かつては、輸入家具販売や信販事業などという本業とは別の分野も多く手がけてきましたが、今は「うちの製品のなかで多角化しようよ」と。「ベアリングだけをつくると誰が決めたのか」という、根本にあるチャレンジ精神は貫きつつ、不確実な時代にあっても生き抜く術として、多角化を積極的に進めたいと考えているところです。
経営も人生も、自分で道を切り開いていくのは間違いないんだけれど、「こうだ」と決めてしまった瞬間に、リスクが生じるんですよ。ほかで得られるであろう機会や経験を失うというリスク。弁護士でいえば、「ロースクールに行き、弁護士資格を取りました」、だから「弁護士の道しかない」という決めつけは、広い意味で人生の損失につながるかもしれません。昨今、とんでもなく弁護士数が増えているわけでしょ。だから、もっと選択の幅や視野を広げるべきだと思いますね。弁護士業を究めるにしても、ロースクールや司法試験で培った知識をもとに、違う分野に踏み出してみるのは有意義で、成功のチャンスは十分にあるはずです。
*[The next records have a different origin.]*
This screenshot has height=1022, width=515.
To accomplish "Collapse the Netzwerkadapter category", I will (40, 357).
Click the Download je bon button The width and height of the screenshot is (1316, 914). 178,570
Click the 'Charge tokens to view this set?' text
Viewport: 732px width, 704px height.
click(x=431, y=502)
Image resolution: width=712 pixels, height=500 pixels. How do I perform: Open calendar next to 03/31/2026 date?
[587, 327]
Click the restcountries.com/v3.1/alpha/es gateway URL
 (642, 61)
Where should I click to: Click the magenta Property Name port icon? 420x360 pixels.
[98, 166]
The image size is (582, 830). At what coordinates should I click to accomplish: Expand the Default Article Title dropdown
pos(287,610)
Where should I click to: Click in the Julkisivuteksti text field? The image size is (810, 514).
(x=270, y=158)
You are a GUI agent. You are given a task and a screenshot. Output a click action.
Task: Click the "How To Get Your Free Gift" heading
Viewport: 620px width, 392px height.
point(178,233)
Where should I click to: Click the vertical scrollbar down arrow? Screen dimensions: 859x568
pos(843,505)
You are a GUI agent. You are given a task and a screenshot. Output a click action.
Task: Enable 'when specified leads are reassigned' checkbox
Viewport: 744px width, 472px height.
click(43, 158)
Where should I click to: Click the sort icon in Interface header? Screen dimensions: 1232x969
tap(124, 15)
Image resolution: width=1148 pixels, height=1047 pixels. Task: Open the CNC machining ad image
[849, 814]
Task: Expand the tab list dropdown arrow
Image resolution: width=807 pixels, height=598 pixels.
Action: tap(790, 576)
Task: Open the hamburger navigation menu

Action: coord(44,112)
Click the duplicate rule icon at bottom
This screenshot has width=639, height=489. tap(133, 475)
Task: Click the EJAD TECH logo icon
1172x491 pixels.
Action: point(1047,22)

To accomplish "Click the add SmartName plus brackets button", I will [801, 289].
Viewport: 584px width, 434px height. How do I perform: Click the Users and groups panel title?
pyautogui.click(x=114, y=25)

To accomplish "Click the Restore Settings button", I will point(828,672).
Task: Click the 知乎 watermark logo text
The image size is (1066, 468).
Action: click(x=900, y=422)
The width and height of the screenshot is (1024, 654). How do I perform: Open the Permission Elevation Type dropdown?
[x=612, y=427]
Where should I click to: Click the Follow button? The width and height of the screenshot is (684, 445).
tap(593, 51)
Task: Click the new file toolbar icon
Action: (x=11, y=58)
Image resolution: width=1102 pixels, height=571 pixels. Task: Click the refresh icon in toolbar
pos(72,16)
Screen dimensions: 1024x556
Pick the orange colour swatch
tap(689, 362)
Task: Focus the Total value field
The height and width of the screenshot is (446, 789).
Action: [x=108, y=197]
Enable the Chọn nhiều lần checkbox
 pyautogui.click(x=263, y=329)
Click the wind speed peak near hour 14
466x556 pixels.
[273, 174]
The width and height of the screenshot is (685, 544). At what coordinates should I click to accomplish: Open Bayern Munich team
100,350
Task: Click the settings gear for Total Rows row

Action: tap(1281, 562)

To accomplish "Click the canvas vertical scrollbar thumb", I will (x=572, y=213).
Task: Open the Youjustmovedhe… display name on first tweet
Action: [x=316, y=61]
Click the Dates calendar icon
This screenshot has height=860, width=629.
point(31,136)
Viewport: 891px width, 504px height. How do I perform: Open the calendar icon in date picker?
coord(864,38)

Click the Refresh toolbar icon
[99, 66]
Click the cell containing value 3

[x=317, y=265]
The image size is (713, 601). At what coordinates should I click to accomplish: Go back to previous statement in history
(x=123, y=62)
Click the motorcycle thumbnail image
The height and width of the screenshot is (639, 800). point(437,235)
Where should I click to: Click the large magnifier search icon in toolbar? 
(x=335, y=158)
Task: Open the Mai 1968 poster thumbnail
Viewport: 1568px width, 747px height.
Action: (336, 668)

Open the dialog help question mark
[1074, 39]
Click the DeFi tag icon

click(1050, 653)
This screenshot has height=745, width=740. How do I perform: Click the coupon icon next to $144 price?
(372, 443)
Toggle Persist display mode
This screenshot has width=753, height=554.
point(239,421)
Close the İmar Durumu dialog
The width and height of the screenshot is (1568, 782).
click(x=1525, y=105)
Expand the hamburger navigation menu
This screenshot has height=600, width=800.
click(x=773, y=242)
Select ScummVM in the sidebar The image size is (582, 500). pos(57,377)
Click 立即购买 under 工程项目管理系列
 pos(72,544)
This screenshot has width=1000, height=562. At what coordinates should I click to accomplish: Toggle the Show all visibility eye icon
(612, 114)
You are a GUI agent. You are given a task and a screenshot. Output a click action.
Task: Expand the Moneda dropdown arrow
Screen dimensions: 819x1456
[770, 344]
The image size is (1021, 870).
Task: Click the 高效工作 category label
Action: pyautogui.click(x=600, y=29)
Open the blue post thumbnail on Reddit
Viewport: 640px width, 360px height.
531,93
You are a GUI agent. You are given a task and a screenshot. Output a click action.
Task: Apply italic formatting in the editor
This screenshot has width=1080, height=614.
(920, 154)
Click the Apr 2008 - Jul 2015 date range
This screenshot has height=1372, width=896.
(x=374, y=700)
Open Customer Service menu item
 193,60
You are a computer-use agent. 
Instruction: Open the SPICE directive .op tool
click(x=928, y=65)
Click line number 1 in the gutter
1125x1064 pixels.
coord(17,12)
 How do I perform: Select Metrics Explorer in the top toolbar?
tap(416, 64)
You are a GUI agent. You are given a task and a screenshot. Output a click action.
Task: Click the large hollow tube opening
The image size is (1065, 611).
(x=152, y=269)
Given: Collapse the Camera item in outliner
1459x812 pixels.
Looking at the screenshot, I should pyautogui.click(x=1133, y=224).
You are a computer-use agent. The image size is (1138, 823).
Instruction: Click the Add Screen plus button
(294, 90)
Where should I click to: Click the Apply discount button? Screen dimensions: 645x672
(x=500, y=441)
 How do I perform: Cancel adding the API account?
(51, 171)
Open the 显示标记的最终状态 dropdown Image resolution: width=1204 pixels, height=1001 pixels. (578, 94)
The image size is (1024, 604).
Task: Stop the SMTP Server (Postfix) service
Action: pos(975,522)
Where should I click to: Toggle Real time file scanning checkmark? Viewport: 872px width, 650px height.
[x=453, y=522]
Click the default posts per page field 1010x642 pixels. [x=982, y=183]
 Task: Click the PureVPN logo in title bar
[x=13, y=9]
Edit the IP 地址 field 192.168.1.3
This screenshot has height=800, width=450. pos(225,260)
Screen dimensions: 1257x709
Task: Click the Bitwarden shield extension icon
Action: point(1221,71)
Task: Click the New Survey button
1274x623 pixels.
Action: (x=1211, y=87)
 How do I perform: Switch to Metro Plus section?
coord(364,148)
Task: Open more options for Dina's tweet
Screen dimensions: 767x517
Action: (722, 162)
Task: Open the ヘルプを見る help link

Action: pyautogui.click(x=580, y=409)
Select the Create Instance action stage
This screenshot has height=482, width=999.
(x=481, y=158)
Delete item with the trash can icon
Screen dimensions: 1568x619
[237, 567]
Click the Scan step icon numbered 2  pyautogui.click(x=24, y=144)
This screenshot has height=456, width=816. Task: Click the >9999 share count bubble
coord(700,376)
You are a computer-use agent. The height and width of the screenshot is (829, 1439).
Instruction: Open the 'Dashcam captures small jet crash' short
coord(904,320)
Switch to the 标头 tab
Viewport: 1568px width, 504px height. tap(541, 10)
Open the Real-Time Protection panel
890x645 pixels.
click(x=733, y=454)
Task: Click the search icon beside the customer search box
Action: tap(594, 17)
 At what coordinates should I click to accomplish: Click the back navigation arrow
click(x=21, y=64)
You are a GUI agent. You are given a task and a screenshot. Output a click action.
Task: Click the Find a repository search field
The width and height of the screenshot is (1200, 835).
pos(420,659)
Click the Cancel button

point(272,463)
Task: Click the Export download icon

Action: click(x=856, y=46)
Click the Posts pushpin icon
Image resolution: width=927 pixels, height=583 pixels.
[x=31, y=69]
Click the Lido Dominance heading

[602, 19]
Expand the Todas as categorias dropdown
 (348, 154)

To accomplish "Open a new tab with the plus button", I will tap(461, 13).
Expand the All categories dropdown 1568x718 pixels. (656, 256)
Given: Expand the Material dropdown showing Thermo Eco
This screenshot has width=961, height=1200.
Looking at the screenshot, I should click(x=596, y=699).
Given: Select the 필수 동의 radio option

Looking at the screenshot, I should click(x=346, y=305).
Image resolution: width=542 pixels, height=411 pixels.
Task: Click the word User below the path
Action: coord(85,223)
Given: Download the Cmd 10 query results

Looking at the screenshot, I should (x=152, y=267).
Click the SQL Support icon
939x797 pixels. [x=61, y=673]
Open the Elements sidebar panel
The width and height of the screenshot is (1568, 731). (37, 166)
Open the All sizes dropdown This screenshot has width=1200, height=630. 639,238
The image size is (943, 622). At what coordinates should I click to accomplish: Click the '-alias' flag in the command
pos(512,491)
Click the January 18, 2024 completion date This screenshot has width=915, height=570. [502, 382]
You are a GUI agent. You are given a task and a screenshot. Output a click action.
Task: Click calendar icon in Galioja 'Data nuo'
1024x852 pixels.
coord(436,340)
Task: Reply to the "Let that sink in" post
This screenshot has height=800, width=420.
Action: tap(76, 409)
日本の弁護士のよくないところは、大手法律事務所にいても弁護士キャリアしかないということ。つまりはビジネス経験がなく、だから、重要な場面であっても教科書にあるようなアドバイスしか出てこないのです。アメリカと違って純潔主義というか、ずっと弁護士の世界にいることがよしとされているうちは、世の中の実際を知ることはできません。ここは変えていかないとダメだと思うのです。今、日本には私のほかに日本の弁護士資格を持つ社員が2名、アメリカの弁護士資格保有者が2名いますが、かつての自分に照らし合わせ、法務ではなく他部署で経験を積んでもらっている人もいます。知識の幅がうんと広がり、得た経験は必ず生きてくることを、誰より私自身が知っていますから。思いがけず走り出した道ですが、弁護士がもっと実業界に増えることを願って、私は、今回の取材をお受けしました。これからも一つのお手本となるようなキャリアを示せればと思っています。